4. UPR 2147 CNRS, Dynamique de l'Evolution Humaine, France 

Ever since ancient times, the seeming ease with which animals perform in their natural habitats has been a source of wonder for man.  Aiming at the development of (future) versatile machines, able to adjust shape and movement patterns ‘on the fly’ to move through continuously changing environments and terrains (substrate, structure, complexity, slope, available space...), the diversity of animals’ morphology and behaviour is often considered the blueprint for generic design principles in robotics.  However, from the biologists’ perspective, this ‘faithfulness’ may be less evident than first expected.

Making use of examples taken from primate functional morphology, we want to address three mechanisms by which organisms may respond to changes in their environment. Each of these act on a different time scale and thus come with their own constraints, potentially interfering with the engineering goals and concepts.

1) Through a behavioural response: Based on perception of (a cue in) the environment, a proper neuro-motoric response, subject to extero- and proprioceptive feedback and exploiting the intrinsic dynamics of the system, is selected. The time-scale is ‘quasi instantaneous’. Voluntary quadrupedal-to-bipedal transitions in baboons and alternative climbing strategies in bonobos will be used as an example.

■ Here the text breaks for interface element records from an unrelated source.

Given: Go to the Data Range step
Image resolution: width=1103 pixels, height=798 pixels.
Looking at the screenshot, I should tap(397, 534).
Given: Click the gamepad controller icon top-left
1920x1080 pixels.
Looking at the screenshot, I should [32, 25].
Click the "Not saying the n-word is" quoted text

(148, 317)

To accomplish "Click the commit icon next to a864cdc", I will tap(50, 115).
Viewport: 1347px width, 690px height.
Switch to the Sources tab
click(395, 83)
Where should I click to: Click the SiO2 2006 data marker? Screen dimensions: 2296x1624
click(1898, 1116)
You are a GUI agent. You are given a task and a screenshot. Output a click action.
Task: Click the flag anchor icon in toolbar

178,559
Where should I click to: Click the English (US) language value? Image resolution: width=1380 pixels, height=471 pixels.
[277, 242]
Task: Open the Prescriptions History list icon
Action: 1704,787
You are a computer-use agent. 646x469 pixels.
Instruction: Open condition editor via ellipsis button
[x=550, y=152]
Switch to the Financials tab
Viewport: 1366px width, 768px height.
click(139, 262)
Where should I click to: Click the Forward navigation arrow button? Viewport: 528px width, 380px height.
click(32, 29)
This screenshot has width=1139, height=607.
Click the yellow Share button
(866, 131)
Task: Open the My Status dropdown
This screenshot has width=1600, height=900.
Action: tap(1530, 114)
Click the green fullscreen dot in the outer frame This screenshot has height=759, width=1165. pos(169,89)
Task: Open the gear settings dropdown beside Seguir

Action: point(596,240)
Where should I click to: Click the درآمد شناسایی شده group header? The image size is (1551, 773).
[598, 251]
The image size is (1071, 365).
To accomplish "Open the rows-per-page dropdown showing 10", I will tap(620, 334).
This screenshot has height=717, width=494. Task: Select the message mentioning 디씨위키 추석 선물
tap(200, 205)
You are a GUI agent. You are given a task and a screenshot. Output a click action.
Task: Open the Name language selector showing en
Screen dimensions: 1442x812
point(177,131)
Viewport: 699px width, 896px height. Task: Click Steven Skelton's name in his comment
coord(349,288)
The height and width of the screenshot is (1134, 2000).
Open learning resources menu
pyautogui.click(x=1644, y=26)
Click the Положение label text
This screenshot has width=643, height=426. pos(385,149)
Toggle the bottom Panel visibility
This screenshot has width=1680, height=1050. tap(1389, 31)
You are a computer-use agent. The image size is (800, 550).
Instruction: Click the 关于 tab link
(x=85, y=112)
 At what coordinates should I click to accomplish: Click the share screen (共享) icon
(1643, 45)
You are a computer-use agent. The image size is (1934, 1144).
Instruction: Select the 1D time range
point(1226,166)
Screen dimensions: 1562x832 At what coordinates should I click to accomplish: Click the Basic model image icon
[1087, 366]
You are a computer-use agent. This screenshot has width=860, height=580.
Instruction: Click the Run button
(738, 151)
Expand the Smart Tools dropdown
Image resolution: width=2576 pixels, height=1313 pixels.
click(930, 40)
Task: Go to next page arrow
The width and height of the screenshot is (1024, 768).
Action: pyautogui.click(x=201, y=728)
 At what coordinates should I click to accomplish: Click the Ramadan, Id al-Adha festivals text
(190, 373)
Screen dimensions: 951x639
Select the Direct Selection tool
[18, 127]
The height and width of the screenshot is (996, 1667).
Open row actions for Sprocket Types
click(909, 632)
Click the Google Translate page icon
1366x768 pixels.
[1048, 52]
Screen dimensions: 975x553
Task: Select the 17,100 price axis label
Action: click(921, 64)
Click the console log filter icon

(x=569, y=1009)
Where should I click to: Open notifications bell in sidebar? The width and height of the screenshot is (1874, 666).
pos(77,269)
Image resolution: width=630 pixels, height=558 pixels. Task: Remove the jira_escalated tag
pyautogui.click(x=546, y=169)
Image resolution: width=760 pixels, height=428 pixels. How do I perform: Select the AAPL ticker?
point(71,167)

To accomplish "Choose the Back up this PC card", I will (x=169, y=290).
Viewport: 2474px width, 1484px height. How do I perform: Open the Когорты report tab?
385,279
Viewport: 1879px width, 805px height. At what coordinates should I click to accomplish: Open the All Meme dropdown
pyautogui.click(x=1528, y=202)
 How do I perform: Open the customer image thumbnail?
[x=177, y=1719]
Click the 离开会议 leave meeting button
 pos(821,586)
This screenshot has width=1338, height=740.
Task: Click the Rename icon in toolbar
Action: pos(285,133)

2) Through phenotypic plasticity: An environmental cue leads to morphogenetic change optimizing performance.  The time-scale is ‘life-time’. Ontogenetic changes, though not a response to new environmental cues, may enable (better) exploitation of new habitat dimensions and can, therefore, be considered an analogue of plasticity. The effect of morphometric changes on locomotor performance in infant baboons and human toddlers will be used as an example.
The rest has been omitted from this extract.